I am going to start off with a quote that someone with experience of psychosis gave in the context of relationships:
“Bottom of the totem pole, very lowest of the low, scum of the earth”—this is how she described her position in society.
I must admit I had that said to me when I was first admitted to an asylum over forty years ago. As I walked onto the ward as a young, frightened and distressed man, an older patient came up to me and said
“You are scum here, scum”
And this is reflected in statistics from Australia where 80% of people with a diagnosis of schizophrenia report being lonely.
And this is a quote from the World Health Organisation
‘People with schizophrenia often experience human rights violations both inside mental health institutions and in community settings. Stigma against people with this condition is intense and widespread, causing social exclusion, and impacting their relationships with others, including family and friends. This contributes to discrimination, which in turn can limit access to general health care, education, housing, and employment.’
This is reflected by the fact that we tend to die fifteen to twenty years earlier than the general population, often from preventable reasons, and this mortality gap, rather than diminishing, is getting worse.
People with psychosis are nine times higher than the rest of the population to be in the poorest income bracket.
About 90% of those of us with schizophrenia are unemployed and fifty percent of people with a diagnosis of mental illness are on benefits. In addition fifty percent of people with a severe mental illness do not live independently.
Those of us who are homeless are fifteen times more likely to be psychotic and around ten percent of people with schizophrenia find life so hard that we die by suicide.
We are about 5 times more likely than the general population to die of liver disease and respiratory disease.
About fifteen percent of the general population still smoke while about forty percent of people with a mental illness smoke.
Around fifty percent of those of us with schizophrenia have substance misuse problems and about four percent of us are in prison compared to 1.5 percent of the total population.
However we are far more likely to have been victims of violence than to carry out violent acts and are much more likely to have been the victims of violent crime but this is influenced both by substance misuse and criminality on our part.
I am speaking as I am writing this talk, if that makes sense.
I hadn’t quite realised just how bad most of my peers lives are with schizophrenia. It might be easy to paint a picture of us as the typical destitute person you see roaming the streets of America; denied care and support and likely to end up in prison so, maybe in contrast, I should offer my perspective which is another aspect of reality and maybe helps us from falling into automatic assumptions.
I have had a diagnosis of Schizophrenia since I was 30, having first become psychotic when I was 28 and first admitted to hospital when I was 20 and, yes I have been incredibly lonely and isolated at some times in my life.
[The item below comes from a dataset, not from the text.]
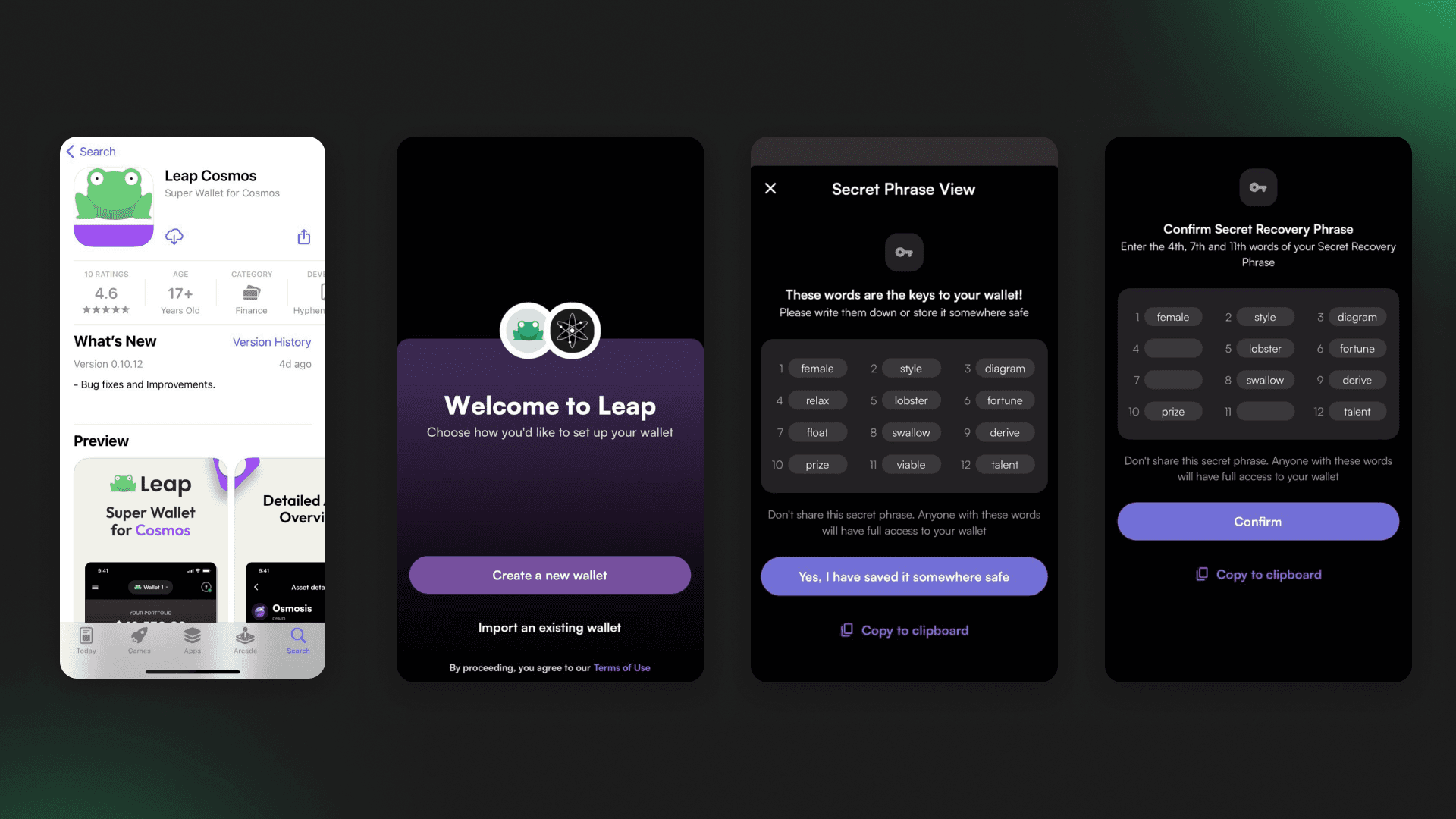Click the download icon on Leap Cosmos listing
Viewport: 1456px width, 819px height.
click(x=173, y=236)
I also have a substance misuse problem in that I drink too much and have done for decades, it helps me escape from my thoughts but has also caused damage to me physically and made me even more uncommunicative than I normally am.
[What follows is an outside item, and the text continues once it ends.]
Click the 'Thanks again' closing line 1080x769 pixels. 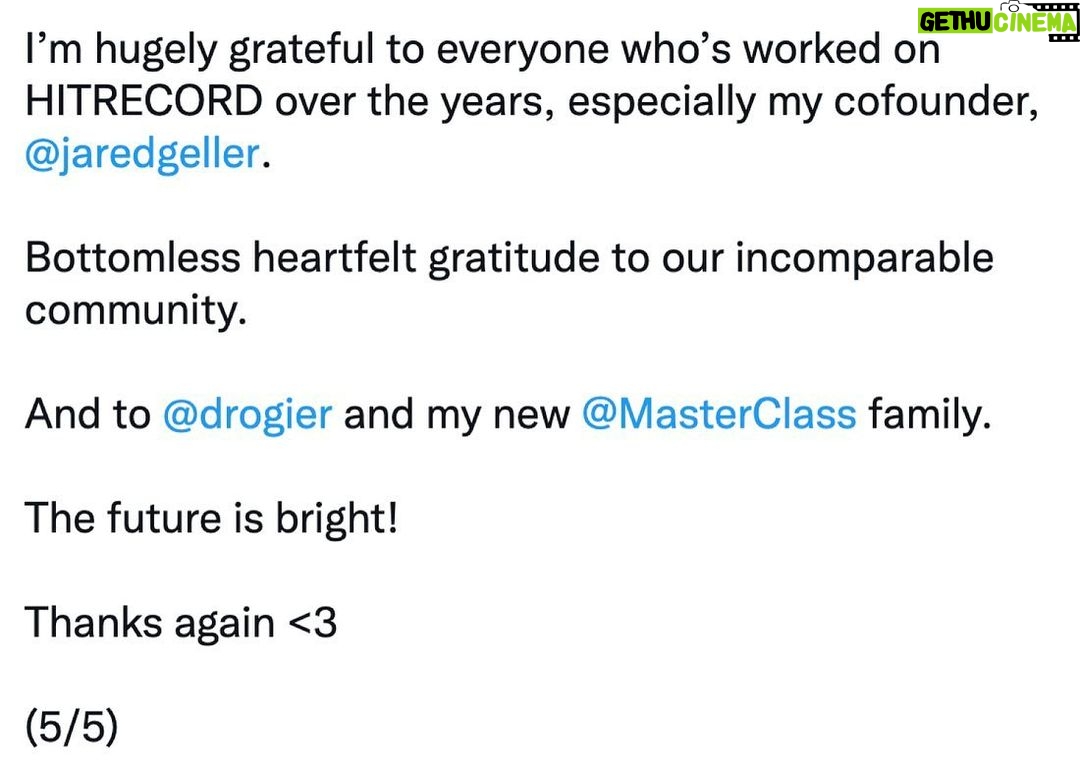click(x=149, y=623)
I have also been subject to criminal assault as a child and an adult and because I struggle to believe that I actually do have schizophrenia and because when I can, I stop taking my medication; I have been treated compulsorily in the community for the last fourteen years. As far as I can understand, if I stopped turning up for my injection every two weeks, eventually the police would be called and I would be taken to hospital where it would be administered forcibly.
And yet an hour ago, I got home from taking the children to Findlaystone estate. They are my partner, Wendy’s, children but I have been a part of their lives for most of it. Today they slept in until late when I took them a breakfast of sausages and then, while workmen were working on fixing the bathroom, we ambled out with Dash the dog. We wandered around looking at flowers and Lamas and trees; had lunch outside a café where the children tried to persuade me that we needed to get another dog before the end of the day. Then the children went on those huge tyre like swings and zip wires. It was an afternoon full of banter and laughter and warmth which we finished off by getting James a very late lunch from Macdonald’s as he hadn’t liked the food in the café. Now we wait on their mum getting into the station, when I will go and pick her up so she can get home in time for a work zoom call and after that, at some stage, I will make everyone tea and maybe, if we have the energy, we will all go out for a walk with the dog later as there is a breeze and sunshine and I know it is likely to rain tomorrow. Tomorrow, the children will hopefully chill, while Wendy and I work.
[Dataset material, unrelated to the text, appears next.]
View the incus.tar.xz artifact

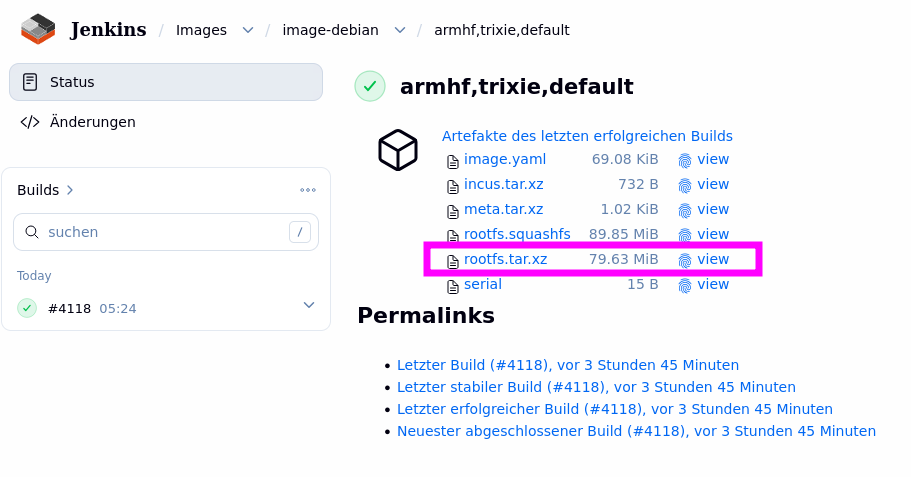713,184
There have been times in my life that have been horrendous, but despite some of the thoughts I have, I am delighted by life. I live among a warm and loving family, with friends, things to do, enough money to live on. Sometimes I find it hard to believe I could have been this fortunate.
However, when we talk about stigma and discrimination and inequalities I think we also need to have, as far as is possible; some honesty.
Many of my closest friends have a mental illness and some of them live isolated, grey, lonely lives, devoid of affection, things to look forward to, the ability to heat their house or buy a treat to eat at night and yes some of them are hard to get on with.
They can be difficult people. They are lovely people but sometimes unless you have been a part of this world, their behaviour can be hard to fathom. But you know that phrase:
I wouldn’t treat a dog like that.
Some of them had both childhoods and adulthoods being treated as far less than a dog. I imagine those of you that have rescue dogs, will probably love them to bits but it is likely that those dogs were hard to get on with initially, because they had been treated badly. If, all our lives, we have been treated badly we can look on other people with suspicion and distrust; fail to believe it when we are loved, in fact try as hard as we can to get rejected because that is all we expect and believe we deserve. We can react angrily when threatened by small things, we can be full of fear because life has been fearful and just as a dog, who has been tortured by people, can snap and be wary of other dogs, so can we do similar, when that is our experience too.
So yes, some of us, because we not only have terrible illnesses but also sometimes terrible experiences, can lead difficult lives. The combination of our disability and our environment might mean that we never gained the qualifications we needed to get a good education or job. We can struggle to keep ourselves healthy and struggle to maintain our house or to pay the bills or make friends and sometimes that means it is easier to drink or take drugs and sometimes the pain of it all does mean we get into trouble with the justice system.
But despite that, most people who I know who have a mental illness, are the people I feel comfortable with; feel a sense of comradeship and belonging and the complete absence of having to pretend I am anything other than the person I am.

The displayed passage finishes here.